UPS’s focus on e-commerce, especially among domestic routes, is expected to elevate its results for the quarter. Third quarter international package revenue is expected to come in at $3.6 billion, which is an increase of 9% year on year. While the supply chain and freight segment is expected to come in 13% higher.


We currently have a price estimate of $125 per share, which is 13% higher than the market price. You can use our interactive dashboard Q3 Outlook For UPS to modify key drivers and visualize the impact on UPS’s price estimate.

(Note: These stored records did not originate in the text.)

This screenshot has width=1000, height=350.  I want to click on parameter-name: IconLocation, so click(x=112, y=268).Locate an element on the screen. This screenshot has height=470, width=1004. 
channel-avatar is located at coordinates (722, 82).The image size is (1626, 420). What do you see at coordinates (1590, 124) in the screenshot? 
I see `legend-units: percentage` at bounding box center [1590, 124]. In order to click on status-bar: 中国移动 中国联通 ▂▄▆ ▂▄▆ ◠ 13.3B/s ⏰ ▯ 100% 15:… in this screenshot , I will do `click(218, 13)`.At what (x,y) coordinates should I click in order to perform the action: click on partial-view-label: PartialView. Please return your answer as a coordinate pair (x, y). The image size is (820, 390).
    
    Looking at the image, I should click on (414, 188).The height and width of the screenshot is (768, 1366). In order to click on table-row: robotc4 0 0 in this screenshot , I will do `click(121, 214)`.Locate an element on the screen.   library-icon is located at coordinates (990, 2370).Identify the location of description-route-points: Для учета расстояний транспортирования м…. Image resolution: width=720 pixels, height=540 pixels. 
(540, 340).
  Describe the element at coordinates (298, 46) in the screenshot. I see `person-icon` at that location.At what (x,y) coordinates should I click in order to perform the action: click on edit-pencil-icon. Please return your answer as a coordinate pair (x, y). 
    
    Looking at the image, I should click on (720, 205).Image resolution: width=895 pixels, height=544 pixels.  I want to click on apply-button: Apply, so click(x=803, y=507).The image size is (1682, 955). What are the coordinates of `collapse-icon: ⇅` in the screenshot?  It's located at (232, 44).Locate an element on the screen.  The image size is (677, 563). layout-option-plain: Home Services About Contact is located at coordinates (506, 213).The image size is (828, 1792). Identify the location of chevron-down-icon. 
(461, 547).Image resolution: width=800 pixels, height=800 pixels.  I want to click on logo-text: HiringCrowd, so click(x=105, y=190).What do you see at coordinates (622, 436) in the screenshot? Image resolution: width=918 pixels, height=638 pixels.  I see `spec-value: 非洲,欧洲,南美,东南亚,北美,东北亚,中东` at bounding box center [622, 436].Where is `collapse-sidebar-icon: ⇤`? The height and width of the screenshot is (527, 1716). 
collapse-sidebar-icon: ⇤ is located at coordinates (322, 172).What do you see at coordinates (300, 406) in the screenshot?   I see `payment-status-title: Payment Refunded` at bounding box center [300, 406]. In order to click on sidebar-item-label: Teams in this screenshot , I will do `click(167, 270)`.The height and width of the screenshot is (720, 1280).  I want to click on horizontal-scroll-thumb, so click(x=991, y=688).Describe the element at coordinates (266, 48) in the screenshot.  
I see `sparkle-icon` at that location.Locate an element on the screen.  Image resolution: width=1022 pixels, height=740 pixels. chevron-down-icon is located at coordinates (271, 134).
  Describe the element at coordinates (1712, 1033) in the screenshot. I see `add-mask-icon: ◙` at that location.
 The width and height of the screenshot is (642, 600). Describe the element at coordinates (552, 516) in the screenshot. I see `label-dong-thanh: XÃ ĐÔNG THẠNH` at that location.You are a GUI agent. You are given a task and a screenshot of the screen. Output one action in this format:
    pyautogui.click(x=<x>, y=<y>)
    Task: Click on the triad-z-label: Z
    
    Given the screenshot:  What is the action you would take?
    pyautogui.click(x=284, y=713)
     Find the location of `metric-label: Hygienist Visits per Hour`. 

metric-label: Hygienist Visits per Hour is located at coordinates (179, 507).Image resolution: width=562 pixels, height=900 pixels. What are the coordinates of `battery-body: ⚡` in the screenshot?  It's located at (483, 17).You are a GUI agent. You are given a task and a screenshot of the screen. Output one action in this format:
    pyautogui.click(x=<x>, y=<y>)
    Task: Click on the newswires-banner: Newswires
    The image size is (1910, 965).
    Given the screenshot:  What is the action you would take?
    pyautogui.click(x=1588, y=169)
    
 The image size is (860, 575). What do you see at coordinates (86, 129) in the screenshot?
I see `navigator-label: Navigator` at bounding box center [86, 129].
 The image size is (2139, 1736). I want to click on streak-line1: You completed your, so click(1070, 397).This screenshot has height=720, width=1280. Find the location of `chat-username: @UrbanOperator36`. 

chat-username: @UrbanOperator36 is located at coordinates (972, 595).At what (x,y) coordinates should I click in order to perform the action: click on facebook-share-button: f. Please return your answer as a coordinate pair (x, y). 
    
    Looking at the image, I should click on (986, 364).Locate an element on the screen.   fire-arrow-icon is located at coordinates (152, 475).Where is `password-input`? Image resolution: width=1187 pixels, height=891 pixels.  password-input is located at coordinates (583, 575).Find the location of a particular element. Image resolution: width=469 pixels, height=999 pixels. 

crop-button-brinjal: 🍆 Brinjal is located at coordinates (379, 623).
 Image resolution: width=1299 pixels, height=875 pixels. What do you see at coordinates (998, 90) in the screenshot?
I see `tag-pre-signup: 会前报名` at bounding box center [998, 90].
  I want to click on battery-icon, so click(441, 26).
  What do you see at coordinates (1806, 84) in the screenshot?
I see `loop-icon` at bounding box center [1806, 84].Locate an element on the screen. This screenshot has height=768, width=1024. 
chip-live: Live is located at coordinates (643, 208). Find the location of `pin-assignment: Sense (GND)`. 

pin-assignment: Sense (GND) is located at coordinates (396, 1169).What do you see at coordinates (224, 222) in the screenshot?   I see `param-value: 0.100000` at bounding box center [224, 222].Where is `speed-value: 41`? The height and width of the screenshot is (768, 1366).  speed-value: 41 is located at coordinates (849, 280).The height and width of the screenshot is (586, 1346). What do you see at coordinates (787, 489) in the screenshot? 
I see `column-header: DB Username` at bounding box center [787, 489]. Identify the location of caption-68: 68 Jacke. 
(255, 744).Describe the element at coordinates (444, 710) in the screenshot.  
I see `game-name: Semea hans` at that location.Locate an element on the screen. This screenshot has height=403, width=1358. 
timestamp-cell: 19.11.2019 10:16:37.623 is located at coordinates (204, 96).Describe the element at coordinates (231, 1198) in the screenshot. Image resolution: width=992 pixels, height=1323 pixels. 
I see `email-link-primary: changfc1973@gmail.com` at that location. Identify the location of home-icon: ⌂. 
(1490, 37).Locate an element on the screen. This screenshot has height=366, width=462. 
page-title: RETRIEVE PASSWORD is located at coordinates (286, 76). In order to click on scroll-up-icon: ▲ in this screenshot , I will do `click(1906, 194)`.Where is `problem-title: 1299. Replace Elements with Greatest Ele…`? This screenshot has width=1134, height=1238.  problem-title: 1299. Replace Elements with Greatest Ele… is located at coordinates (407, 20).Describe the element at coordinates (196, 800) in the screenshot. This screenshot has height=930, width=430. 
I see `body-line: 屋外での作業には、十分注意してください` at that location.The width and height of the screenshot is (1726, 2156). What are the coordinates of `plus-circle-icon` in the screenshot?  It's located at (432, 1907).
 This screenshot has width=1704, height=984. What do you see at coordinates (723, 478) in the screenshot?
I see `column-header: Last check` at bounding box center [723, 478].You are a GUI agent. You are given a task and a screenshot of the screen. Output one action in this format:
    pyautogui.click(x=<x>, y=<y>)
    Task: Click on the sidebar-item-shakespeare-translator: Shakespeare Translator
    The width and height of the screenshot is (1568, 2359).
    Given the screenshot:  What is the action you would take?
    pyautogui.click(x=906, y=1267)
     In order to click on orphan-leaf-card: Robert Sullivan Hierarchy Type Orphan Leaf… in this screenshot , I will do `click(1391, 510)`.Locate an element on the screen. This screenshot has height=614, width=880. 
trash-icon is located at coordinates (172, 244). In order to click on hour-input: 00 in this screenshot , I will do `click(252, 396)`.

UPS has been facing increased capital expenditure costs, as it looks to improve its delivery and supply chain. In addition, higher delivery costs are likely to further weigh down its 3Q earnings. With rising delivery costs, UPS has been working on improving the cost efficiency for its delivery services. Accordingly, it plans to spend $1.3 billion by 2020 to turn around its cost structure and therefore bring margins back in line with the historical trends. It plans to open a number of super hubs, which will be automated. UPS expects that these hubs will be 30-35% more cost efficient compared to the current package sorting facilities.

UPS will continue to focus on two key areas: E-commerce and high growth international markets. Recently, the US pulled out of the Universal Postal Union (UPU) treaty which set prices for international packages. With close to 60% of the packages coming from Chinese customers shipping to the US, pulling out of the treaty allows UPS to become increasingly competitive in the small-medium package segment. These segments are crucial for the e-commerce side of UPS’s strategy and are likely to drive its value in the coming quarters.

Overall, the company continues to work towards becoming more efficient, as revenue growth remains moderate. It aims to achieve this by increasing automation, reducing costs, and streamlining its operations.